Se, in Italia, ti capita di detestare qualcuno, esiste un formidabile strumento per
dimostrare il tuo odio: batterti perché il tuo nemico venga nominato ai
vertici della Rai. Trascorse appena quarantott’ore di auguri, applausi e
untuose lusinghe, gli apparirà l’inferno. Non solo la fila di
questuanti e di sedicenti geni incompresi ed emarginati dalle precedenti
gestioni. Soprattutto comincerà a farsi sentire quella politica che,
fino al giorno prima, ha gridato «giù le mani dalla Rai», uno dei più
ipocriti e corrotti luoghi comuni della nostra vita pubblica dai tempi
della riforma del lontano 1975, anno in cui cominciò la lottizzazione
(neologismo di Alberto Ronchey) della tv pubblica. Prima le piccole
avvisaglie, poi i primi distinguo, infine le risse e le urla scomposte.

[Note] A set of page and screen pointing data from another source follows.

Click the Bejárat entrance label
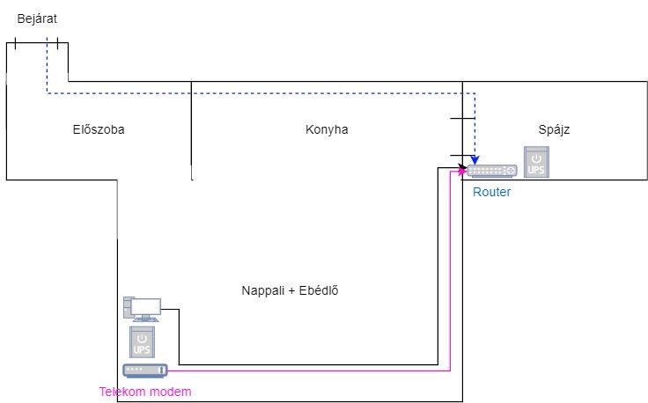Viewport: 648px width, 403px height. (x=38, y=18)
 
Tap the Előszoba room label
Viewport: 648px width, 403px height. (x=98, y=129)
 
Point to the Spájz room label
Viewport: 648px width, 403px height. (x=556, y=129)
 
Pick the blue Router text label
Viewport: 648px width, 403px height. (x=491, y=192)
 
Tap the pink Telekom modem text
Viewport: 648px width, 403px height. (x=144, y=391)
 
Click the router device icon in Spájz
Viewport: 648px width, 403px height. (x=492, y=171)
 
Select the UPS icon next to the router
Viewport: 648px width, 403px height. (x=535, y=162)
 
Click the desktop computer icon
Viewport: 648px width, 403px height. (x=142, y=309)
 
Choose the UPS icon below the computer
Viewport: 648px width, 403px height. (x=143, y=342)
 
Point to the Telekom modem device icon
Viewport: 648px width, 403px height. (x=144, y=370)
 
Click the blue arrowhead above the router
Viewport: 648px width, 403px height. (x=475, y=161)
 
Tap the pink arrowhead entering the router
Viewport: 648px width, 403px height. (x=463, y=172)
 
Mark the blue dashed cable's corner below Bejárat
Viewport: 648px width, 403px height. (x=47, y=92)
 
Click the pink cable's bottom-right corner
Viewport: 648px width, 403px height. (x=450, y=370)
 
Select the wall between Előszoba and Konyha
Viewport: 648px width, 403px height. (x=191, y=130)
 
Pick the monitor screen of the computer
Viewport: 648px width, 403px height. (x=146, y=306)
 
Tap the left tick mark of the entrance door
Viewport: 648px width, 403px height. (x=15, y=42)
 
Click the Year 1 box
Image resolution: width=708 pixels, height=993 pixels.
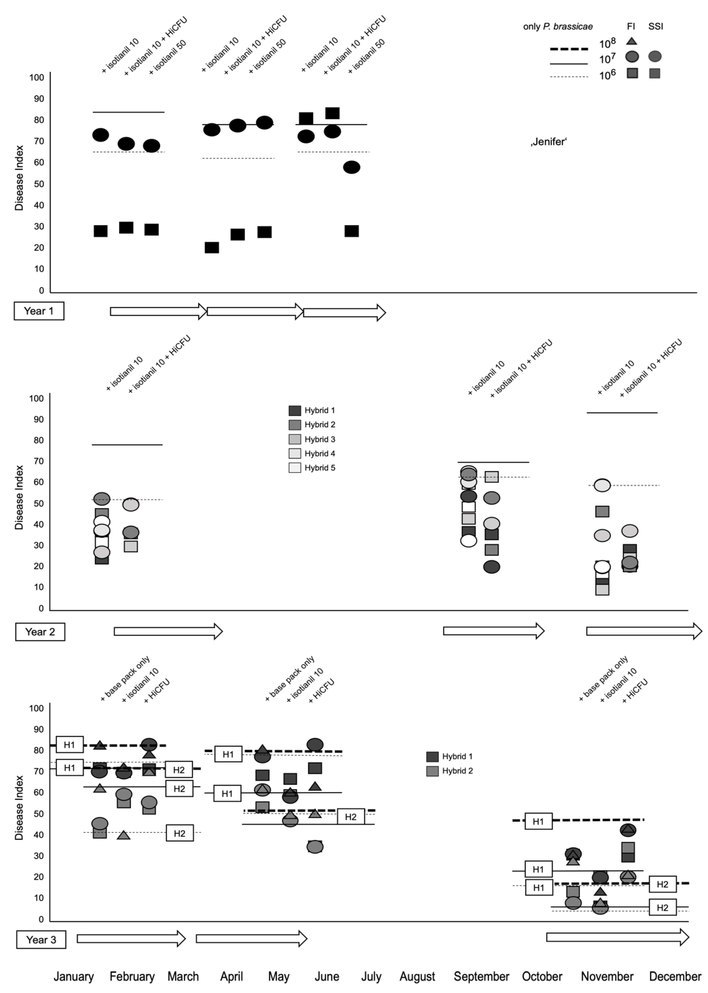coord(39,311)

Sta capitando anche alla tv pubblica presieduta da Monica Maggioni e guidata dal
direttore generale (con poteri da amministratore delegato) Antonio
Campo dall’Orto, più un Consiglio di amministrazione eterogeneo e a
tratti incomprensibile (di alcuni consiglieri si sono letteralmente
perse le tracce).
I nuovi vertici si sono insediati nell’agosto 2015, quindi mancano pochi giorni al
primo dei tre anni di mandato. Ma gli attacchi somigliano sempre di più
a un assedio finale. In particolare cresce di ora in ora la qualità e
la quantità di fuoco amico politico che bombarda il quartier generale di
viale Mazzini. I colpi più violenti arrivano da quel Pd che, di fatto,
ha indicato Campo dall’Orto, o CdO, come lo chiamano alla Rai: uomo
della Leopolda, quindi del segretario-presidente del Consiglio Matteo
Renzi. Eppure non c’è settimana che Michele Anzaldi, deputato Pd membro
della Vigilanza Rai, non renda pubblica la temperatura sempre più alta
della sua insoddisfazione venata di disprezzo («una tv pubblica così
allo sbando non si era mai vista»). Parla spesso anche Angelo
Giacomelli, sottosegretario alle Comunicazioni del ministero
dell’Economia e regista della riforma dei criteri di nomina del vertici
Rai («aspettiamo di scoprire l’ idea di Campo dall’Orto
sull’informazione, … faccio notare che occorre maggiore velocità»).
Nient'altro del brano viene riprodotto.